Spezzare la Parola, Chieda di Santa Sofia Roma

Il brano evangelico cosiddetto del “servo inutile”, che la liturgia ha proposto domenica scorsa, 2 ottobre, suscita una riflessione maturata al tempo stesso dall’ascolto di un commento esegetico del gesuita padre Fausto Gianfreda e dalla vicenda di Tommasa Alfieri, la fondatrice di questo giornale nato nell’Opera alla quale dedicò la sua vita ed espresse soprattutto il suo insegnamento, cioè quella Familia Christi, comunità di profonda ispirazione laicale, purtroppo non rispettata nelle vicende seguite alla sua morte.

Padre Fausto Gianfreda
Padre Fausto Gianfreda

Proprio padre Gianfreda osserva che il servizio è figlio dell’obbedienza biblica, citando come archetipo di questa obbedienza Abramo e il sacrificio di Isacco e ricordando come Tommasa Alfieri contemplasse il Cristo obbediente al Padre.

Tommasina Alfieri
Tommasina Alfieri

Secondo “la Signorina”, come la chiamavano quanti ebbero la fortuna provvidenziale di esserle vicini, le fondamenta del sacrificio e dell’obbedienza risiedono nell’educazione che in famiglia i genitori impartiscono ai figli. Tra le esperienze della formazione ricevuta da suo papà Vittorio la Signorina Alfieri raccontava l’episodio da lei vissuto quando, ancora bambina, di ritorno dalla Messa domenicale, il padre indulgeva a pagarle una consumazione alla pasticceria lungo la strada. Una volta, all’uscita della chiesa, incontrano un poveretto che chiedeva la carità; Tommasa, spinta dal suo animo generoso, chiede al papà: “Posso dargli qualcosa?”. Il papà acconsente e cavato fuori un soldino lo dà alla bambina che, giuliva, lo va a dare al poveretto. Proseguendo la strada passano davanti alla solita pasticceria ed il papà passa oltre senza fermarsi. Tommasa ricorda al papà di acquistarle l’abituale pasticcino, ma lui risponde che il danaro per quella consumazione lei l’aveva già donato al poveretto, concludendo dolcemente: “Vedi piccola mia, quello che si dà lo si paga”. La morale è che la vera carità costa qualche cosa di personale.

Forte di questa educazione la professoressa Alfieri fece dell’obbedienza e del servizio strutture portanti della Familia Christi. Cercando uno “slogan” che esprimesse concisamente lo spirito dell’Opera, ella parlava dei suoi membri come di contemplativi in cammino, persone chiamate a vivere la loro identità cristiana pienamente nel mondo, nella famiglia, nel lavoro. Preghiera e servizio dovevano essere i loro pilastri: dove il servizio è preghiera e la preghiera è servizio. Nell’Opera il servizio era una categoria esistenziale: il consacrato nell’Opera non è mai “fuori servizio”.

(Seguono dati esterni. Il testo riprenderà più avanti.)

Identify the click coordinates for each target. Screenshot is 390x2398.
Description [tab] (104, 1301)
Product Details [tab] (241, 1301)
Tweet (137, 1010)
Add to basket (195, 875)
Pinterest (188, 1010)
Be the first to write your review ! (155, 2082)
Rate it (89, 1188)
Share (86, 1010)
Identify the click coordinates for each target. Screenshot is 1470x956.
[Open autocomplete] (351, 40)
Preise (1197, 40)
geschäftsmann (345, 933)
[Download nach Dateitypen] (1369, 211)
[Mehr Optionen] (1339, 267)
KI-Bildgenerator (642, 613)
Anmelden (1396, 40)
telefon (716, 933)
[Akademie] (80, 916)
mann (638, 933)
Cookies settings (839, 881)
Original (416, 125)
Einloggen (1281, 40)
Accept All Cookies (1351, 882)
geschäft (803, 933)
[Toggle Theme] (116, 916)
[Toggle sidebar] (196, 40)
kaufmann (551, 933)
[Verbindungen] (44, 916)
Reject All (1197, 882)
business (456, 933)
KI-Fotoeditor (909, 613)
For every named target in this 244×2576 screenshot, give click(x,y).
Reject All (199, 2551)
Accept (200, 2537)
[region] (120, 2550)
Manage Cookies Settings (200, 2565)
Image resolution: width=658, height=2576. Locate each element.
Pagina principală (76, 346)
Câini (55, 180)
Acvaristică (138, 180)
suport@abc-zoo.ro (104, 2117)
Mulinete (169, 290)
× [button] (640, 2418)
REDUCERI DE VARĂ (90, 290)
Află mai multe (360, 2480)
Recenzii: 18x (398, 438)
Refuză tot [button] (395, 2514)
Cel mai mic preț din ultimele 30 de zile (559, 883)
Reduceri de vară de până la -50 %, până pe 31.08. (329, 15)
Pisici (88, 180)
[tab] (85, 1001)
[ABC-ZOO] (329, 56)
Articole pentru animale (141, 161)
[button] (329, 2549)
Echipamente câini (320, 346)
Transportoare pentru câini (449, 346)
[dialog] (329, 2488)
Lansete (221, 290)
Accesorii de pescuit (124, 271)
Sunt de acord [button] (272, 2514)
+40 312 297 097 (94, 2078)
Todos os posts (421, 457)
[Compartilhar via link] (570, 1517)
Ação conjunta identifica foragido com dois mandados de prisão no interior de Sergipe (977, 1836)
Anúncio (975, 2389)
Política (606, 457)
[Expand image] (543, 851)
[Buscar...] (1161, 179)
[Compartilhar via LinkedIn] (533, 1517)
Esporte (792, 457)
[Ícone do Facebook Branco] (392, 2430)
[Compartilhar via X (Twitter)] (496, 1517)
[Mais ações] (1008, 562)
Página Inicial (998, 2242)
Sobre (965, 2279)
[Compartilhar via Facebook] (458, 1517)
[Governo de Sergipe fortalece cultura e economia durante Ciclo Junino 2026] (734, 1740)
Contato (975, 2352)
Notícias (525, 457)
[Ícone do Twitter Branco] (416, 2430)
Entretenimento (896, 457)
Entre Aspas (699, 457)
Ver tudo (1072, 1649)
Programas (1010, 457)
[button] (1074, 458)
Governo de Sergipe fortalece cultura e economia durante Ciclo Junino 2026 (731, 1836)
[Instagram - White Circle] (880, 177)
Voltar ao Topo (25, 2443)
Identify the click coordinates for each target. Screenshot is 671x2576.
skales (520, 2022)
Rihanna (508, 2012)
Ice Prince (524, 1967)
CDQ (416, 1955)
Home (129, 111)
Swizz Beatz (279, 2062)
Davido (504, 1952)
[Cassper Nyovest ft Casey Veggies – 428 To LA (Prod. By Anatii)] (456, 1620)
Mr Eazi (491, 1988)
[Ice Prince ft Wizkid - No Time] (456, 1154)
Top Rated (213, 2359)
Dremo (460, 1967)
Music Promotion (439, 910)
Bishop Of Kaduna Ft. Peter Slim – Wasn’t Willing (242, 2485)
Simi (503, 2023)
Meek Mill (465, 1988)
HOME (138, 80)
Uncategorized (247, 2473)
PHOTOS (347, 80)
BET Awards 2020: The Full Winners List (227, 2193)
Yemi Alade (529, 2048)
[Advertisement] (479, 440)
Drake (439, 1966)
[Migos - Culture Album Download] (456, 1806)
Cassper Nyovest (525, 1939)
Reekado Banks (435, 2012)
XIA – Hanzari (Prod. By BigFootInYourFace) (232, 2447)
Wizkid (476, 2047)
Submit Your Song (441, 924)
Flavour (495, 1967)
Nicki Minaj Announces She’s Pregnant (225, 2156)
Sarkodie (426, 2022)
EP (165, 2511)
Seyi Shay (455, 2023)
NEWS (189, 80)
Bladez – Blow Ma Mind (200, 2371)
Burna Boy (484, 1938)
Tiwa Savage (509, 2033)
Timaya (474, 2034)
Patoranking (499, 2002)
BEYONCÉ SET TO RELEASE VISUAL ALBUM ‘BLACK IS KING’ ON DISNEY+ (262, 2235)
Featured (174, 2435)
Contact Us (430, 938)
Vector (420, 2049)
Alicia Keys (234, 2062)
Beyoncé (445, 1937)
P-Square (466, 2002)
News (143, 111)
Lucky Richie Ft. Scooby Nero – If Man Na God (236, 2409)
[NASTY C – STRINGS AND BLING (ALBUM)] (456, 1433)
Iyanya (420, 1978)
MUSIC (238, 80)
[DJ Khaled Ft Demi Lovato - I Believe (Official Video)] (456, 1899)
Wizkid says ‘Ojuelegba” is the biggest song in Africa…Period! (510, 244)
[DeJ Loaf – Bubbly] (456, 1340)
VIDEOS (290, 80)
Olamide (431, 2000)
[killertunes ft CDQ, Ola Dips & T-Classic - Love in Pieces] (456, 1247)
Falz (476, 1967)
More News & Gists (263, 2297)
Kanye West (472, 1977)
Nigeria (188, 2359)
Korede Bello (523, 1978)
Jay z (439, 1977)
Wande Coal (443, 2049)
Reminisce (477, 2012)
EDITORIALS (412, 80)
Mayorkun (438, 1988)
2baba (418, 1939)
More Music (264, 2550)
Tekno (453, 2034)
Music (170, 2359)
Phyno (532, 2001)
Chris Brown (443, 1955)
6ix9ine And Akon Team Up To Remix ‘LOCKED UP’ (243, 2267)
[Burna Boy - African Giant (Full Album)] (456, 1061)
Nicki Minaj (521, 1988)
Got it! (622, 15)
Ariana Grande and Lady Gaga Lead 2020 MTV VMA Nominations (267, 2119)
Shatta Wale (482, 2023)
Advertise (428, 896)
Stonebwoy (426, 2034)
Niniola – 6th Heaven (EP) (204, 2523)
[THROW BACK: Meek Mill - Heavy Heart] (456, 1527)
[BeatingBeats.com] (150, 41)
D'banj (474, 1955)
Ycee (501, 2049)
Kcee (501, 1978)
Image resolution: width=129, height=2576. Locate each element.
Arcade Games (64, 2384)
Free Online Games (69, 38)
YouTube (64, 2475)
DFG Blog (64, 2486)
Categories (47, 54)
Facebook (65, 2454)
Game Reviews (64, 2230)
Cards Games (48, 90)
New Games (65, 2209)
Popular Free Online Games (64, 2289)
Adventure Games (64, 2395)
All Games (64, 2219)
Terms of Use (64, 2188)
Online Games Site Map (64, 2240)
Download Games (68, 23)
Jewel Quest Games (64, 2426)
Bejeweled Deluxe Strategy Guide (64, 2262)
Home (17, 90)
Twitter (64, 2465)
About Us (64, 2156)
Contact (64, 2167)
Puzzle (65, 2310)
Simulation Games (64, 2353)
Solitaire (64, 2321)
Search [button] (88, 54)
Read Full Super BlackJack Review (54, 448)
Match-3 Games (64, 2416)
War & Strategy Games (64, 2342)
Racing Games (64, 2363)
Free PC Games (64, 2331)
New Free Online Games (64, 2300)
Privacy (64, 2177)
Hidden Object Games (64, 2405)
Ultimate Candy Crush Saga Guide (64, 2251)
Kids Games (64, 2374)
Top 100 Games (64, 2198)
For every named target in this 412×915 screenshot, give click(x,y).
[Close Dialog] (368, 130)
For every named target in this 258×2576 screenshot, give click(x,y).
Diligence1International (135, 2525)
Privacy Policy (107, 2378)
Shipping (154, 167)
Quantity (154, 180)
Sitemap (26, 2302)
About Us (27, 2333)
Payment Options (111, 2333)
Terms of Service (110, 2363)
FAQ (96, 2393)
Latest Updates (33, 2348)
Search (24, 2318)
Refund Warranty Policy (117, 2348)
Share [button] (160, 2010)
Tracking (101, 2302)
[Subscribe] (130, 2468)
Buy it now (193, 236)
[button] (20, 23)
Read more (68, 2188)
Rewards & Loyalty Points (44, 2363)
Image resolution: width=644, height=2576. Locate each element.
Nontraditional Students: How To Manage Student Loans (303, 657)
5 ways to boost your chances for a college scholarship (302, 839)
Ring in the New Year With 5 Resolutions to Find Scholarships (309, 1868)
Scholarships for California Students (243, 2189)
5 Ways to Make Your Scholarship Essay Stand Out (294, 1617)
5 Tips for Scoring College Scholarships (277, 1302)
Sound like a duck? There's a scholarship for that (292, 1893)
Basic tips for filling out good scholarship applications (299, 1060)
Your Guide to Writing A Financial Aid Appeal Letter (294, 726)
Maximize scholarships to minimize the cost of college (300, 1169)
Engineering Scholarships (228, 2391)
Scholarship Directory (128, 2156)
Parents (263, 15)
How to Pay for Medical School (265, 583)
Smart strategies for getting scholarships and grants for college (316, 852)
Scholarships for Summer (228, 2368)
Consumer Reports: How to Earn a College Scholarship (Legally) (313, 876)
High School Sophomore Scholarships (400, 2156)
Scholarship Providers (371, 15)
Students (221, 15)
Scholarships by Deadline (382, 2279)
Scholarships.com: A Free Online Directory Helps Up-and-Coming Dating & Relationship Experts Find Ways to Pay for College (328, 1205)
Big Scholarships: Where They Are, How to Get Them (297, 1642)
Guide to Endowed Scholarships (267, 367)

Per il cristiano sacrificio e obbedienza sono fondati sull’amore: Cristo si consegna al Sacrificio, fatto obbediente fino alla morte di croce, per amore della volontà del Padre e per amore verso i fratelli di tutta l’umanità.

La parabola del “servo inutile”, un lavoratore per il quale non esiste il “fuori servizio”, per il quale non ci sono diritti sindacali, è fuori della portata di comprensione del mondo contemporaneo. Tanto più che duemila anni fa il termine (politicamente corretto) di servo indicava in realtà lo schiavo e allora tutte le considerazioni su servizio, obbedienza e amore assumono una profondità vertiginosa che si può – e si deve – investigare solo in termini di esegesi spirituale soprannaturale.